Keeping kids off the streets is one of the reasons the school was established 10 years ago.

In 1999, Doan’s uncle, who was then a teacher, wanted to provide free schooling for local children as the district was home to a large number of immigrants who couldn’t afford an education, she says.

A group of Ward 25 citizens then sponsored the construction of the school. Doan, meanwhile, spent six months visiting students’ homes in wards 21 and 25 to convince them to go to school.

The first course was opened with 170 students, Doan says, adding that six of the first students are now in grade 12 and are set to take university entrance exams this year.

“We want to create an environment in which the students can play and be taught right from wrong in their life as well as their work,” the teacher says.

Keeping hope

Teacher Le Thi Ngoc Khanh, who is in charge of the school’s third-grade class, says one of her secrets to keeping students in school is to do what she promises them.

She says 11-year-old Thoa asked her single mother to buy a bicycle for her after seeing that the school gave a bicycle to a student who lived far away.

Thoa’s mother promised to buy it, but couldn’t afford to keep the promise.
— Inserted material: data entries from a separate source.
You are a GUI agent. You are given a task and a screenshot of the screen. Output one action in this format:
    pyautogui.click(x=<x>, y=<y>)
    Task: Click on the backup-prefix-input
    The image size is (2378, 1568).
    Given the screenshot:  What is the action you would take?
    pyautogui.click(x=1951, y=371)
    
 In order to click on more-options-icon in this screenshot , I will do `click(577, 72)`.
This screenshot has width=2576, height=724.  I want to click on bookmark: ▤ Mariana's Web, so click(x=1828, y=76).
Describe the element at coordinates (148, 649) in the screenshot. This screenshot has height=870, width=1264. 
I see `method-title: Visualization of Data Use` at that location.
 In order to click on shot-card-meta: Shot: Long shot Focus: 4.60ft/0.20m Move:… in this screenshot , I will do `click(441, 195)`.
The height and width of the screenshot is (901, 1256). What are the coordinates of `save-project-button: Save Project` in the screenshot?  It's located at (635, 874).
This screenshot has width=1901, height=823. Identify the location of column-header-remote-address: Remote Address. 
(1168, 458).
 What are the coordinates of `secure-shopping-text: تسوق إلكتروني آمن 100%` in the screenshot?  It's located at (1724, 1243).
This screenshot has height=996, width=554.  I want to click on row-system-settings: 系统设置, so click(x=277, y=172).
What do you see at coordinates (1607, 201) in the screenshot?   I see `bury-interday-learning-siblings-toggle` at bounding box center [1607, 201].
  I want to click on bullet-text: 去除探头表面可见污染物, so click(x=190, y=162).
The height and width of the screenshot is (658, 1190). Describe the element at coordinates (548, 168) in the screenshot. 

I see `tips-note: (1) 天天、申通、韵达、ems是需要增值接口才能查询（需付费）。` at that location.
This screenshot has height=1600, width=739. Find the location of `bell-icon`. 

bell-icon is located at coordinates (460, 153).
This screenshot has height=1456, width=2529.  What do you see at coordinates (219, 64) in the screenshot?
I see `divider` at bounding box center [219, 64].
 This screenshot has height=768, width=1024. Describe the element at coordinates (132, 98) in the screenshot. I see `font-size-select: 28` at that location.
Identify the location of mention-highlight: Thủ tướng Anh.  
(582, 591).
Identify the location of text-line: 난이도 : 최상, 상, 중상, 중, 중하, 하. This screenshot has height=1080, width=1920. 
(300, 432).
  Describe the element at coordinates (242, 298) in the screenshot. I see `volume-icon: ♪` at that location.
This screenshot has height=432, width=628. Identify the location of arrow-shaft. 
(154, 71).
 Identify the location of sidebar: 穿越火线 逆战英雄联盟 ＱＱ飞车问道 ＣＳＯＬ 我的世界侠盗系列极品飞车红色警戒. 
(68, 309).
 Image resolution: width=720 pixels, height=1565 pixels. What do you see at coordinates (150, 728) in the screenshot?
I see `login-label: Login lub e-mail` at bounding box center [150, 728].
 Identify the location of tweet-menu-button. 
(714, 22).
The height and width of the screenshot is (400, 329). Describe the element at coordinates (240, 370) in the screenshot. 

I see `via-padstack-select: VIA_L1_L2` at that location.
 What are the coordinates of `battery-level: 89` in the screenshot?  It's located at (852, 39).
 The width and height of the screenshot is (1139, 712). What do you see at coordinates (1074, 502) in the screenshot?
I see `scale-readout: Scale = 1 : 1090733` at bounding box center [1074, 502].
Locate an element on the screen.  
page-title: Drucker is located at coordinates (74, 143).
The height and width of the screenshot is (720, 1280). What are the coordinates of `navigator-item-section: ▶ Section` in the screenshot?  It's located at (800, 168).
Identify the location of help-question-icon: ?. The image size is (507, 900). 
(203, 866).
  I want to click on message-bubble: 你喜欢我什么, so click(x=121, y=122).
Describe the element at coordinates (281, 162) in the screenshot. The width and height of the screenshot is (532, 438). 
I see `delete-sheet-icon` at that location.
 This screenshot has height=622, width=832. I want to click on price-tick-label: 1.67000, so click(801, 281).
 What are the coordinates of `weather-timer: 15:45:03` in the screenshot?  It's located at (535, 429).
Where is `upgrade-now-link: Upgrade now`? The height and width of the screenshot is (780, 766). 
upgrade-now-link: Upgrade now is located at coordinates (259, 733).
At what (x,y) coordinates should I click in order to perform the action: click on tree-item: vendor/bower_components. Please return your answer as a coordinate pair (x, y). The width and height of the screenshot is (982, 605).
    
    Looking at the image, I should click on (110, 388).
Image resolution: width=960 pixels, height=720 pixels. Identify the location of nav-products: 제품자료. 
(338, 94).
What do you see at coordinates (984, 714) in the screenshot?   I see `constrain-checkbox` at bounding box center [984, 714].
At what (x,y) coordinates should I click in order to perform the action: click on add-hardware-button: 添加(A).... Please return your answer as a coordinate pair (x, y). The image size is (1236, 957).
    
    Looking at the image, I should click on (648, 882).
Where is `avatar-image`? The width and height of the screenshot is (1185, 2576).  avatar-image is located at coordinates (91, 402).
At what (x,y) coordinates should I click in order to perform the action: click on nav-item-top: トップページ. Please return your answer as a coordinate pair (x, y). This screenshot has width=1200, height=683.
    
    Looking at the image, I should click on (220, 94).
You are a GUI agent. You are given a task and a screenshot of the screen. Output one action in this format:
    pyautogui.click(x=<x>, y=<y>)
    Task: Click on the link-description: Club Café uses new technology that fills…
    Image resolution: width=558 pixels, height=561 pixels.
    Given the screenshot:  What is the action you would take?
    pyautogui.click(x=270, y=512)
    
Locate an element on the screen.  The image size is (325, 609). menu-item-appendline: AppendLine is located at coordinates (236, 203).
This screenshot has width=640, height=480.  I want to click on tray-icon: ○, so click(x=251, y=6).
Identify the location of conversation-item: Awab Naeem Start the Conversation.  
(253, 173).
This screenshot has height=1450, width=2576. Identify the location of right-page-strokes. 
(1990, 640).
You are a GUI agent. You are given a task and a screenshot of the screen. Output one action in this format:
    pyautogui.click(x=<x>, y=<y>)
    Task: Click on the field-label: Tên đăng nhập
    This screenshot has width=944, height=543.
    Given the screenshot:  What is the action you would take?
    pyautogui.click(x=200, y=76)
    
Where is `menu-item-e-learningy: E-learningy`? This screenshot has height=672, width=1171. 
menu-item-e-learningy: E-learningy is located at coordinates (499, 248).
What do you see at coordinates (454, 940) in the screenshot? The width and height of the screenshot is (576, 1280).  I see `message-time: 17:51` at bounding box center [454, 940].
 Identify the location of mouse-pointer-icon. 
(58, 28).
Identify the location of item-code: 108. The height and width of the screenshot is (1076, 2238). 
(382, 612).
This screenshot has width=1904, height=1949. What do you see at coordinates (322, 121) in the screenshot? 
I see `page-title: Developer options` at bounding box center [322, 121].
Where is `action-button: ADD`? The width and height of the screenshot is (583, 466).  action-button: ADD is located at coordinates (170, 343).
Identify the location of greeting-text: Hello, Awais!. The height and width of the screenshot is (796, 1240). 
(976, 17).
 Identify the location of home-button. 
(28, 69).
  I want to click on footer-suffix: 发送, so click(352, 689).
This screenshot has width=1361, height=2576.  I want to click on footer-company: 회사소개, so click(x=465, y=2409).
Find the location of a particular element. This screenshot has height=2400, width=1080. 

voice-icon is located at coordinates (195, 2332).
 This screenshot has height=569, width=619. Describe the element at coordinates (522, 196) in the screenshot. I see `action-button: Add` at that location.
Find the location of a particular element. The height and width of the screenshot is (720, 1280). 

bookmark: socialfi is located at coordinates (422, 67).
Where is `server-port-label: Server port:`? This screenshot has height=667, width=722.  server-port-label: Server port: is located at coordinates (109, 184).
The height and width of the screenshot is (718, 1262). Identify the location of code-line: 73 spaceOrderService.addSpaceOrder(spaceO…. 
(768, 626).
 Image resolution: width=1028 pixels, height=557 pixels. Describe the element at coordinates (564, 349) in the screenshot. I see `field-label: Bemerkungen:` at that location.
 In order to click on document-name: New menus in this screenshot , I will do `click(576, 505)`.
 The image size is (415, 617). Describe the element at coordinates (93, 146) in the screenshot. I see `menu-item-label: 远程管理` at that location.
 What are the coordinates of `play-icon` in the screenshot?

Thoa then quit studying.

But Khanh stepped in and gave Thoa her old bike.

Though Khanh cautions that mentors must be wary of overindulging the children, she says the promises of adults often sow hopes and dreams in the children’s minds and failing to keep those promises could lead children to lose hope.

Doan, meanwhile, says it is necessary to make school life enjoyable for the children.

“I often tell my students to invite their friends to play with us at school,” she says. “Once they enjoy it here, they’ll be more likely to register for school on their own.”

The school now has five classes ranging from the first grade to fifth grade with three teachers, including Doan.

With help from the Binh Thanh District Department of Training and Education, students who complete the fifth grade at Ward 25 Compulsory School of Love can go on to study at regular public schools.